**Extracto de la página:**

────────

Un cierto desgobierno

Ya solamente nos queda por superar la pringue del festival sidrero y las hijuelas en el barrio alto de los Remedios y la Soledad para terminar con la inmensidad del horror ruidoso y el hedor chigrero en las calles y entraremos, por fin, en el mesurado y señorial otoño. Ya no encontraremos por las calles o repantingados en una terraza en medio de la calle a sudorosos sujetos en camiseta de tirantes y bañador como si tal cosa. Volveremos a ser un respetable poblachón cantábrico, con sus cosas y hasta sus pequeñas miserias, pero con su mínimo de dignidad.

Los pijos del regatas o del tenis volverán a sus nidos a frotar sus antenas y dejarán a los honrados ciudadanos las calles, salvo, claro está, el nido que tienen plantado en el ayuntamiento, que de ahí será más difícil la desincrustación, desde donde serán haciendo de las suyas en contra de la mayoría de la gente para su sufrimiento. Se nos dirá que eso curte y puede que sea cierto: había no se qué de sucio o estremecedor el ver en medio del palco del Molinón, este día del empate contra el Madrid, a la caritativa cirujana, feliz como una perdiz y mostrándose sin rebozo ni complejo alguno como si de verdad, y no tan solo nominalmente, fuese alguna clase de primera autoridad.

Este segundo mandato parece ser el de la falta de vergüenza, en donde el abandono de los barrios periféricos o los más desfavorecidos es más flagrante, pero en donde impera el mayor cinismo. Es como si fuera una campaña electoral cotidiana, liberada de las ataduras casquistas es más ella, porque el antiguo prócer cada vez manda menos, puede hacer menos daño y ya casi ni consejos remite, preocupado un poquito –y no mucho– por sus propias cosas de ingeniero caminero como los trenes, por ejemplo.

Que el Piles o el canal del Molino están perdidos, no importa, ya se arreglará, enseguida alguien se ocupará de ello, aunque hayan pasado meses de incuria. Que un barrio como el Nuevo Roces tiene problemas de accesibilidad, no hay problema, los servicios técnicos están en pleno estudio de las soluciones. Que una tras otra se pierden sentencias de los integrantes de los planes de empleo, tranquilos, para el año que viene ya hay preparada una comisión de estudio. Y así, con cualquiera de los problemas que surgen en nuestro pueblo, esta querida villa marinera.

Un pueblo, este nuestro, que echará de menos a uno de sus vecinos más cabales, Mariano López Santiago, que fuera secretario municipal y que se nos ha ido sin estridencias. Los suyos, a quienes participamos nuestro pesar por la pérdida le echarán de menos y aquí echaremos en falta sus ponderadas críticas teatrales o sus inteligentes e irónicos apuntes a pie de calle. Sí, con la desaparición del antiguo primer funcionario municipal somos un poco menos Gijón. En su época, comenzaron a dar por la tele los plenos y allí, sentado en la presidencia, a la diestra del entonces alcalde, Álvarez Areces, sin hablar –porque en raras ocasiones se manifestaba, ya que los expedientes llegaban al Pleno bien preparados y visados– proporcionaba la tranquilidad que da el saber que la, en tantas ocasiones, complejidad burocrática estaba perfectamente domeñada.

────────

**Datos registrados:**
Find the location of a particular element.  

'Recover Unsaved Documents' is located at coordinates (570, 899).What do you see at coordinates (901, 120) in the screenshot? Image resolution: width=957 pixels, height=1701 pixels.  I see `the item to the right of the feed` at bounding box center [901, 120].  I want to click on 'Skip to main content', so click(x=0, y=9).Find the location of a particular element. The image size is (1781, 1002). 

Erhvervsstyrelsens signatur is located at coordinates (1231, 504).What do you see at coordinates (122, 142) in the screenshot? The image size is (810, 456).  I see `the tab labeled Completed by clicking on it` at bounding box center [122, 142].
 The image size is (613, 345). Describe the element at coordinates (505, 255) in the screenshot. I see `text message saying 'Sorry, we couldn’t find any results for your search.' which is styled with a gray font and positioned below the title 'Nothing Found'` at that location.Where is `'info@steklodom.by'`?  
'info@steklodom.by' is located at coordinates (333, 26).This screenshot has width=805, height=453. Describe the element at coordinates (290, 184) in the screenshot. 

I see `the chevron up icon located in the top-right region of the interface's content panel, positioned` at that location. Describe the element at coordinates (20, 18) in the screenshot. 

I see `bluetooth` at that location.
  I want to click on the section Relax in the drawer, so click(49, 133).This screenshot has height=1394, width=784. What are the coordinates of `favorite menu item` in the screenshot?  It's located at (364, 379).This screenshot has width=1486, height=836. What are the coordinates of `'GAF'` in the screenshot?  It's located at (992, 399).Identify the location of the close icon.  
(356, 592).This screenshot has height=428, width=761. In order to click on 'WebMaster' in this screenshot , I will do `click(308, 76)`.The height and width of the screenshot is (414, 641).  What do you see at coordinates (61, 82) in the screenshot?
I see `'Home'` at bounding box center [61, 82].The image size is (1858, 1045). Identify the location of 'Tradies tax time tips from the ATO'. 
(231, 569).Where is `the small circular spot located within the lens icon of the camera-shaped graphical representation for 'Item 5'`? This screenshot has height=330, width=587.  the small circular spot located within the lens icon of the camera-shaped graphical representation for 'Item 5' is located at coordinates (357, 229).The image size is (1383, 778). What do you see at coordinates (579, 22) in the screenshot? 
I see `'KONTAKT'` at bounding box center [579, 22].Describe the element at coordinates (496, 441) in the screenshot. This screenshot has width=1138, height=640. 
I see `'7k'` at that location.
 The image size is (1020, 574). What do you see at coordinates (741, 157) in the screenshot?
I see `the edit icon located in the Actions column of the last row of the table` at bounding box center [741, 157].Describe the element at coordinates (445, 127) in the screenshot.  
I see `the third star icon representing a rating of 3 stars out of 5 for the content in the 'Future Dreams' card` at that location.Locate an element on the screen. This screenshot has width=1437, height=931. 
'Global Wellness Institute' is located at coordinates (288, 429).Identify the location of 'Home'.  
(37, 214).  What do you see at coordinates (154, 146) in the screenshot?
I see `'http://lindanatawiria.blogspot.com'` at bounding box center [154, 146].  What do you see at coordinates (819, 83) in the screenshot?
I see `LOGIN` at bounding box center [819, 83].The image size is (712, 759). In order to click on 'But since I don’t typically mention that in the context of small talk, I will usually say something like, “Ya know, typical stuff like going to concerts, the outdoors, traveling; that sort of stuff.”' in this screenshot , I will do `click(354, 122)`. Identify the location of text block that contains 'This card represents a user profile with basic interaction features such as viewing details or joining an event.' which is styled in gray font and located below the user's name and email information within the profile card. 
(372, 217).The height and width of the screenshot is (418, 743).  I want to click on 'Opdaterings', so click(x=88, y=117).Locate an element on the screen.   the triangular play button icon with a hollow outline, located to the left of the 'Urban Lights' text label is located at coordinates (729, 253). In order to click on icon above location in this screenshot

────────

**Tareas a realizar:**
[1] Responde brevemente a estas preguntas sobre el artículo acerca de Gijón:
(a) ¿Qué cargo ocupó Mariano López Santiago?
(b) ¿Contra qué equipo fue el empate que se menciona en El Molinón?
(c) ¿Qué barrio tiene problemas de accesibilidad?
[2] Por favor, convierte en una lista el párrafo del artículo sobre Gijón que empieza con «Que el Piles o el canal del Molino» y conserva sus datos principales.

**Soluciones del ejercicio:**
[1]
(a) Fue secretario municipal.
(b) Contra el Madrid.
(c) El Nuevo Roces.

[2]
- El Piles y el canal del Molino están perdidos tras meses de incuria, pero se asegura que enseguida alguien se ocupará de ello.
- El Nuevo Roces tiene problemas de accesibilidad, y los servicios técnicos estudian soluciones.
- Se pierden una tras otra sentencias de los integrantes de los planes de empleo, y para el año que viene hay preparada una comisión de estudio.
- Lo mismo ocurre con cualquier problema que surge en el pueblo, la villa marinera.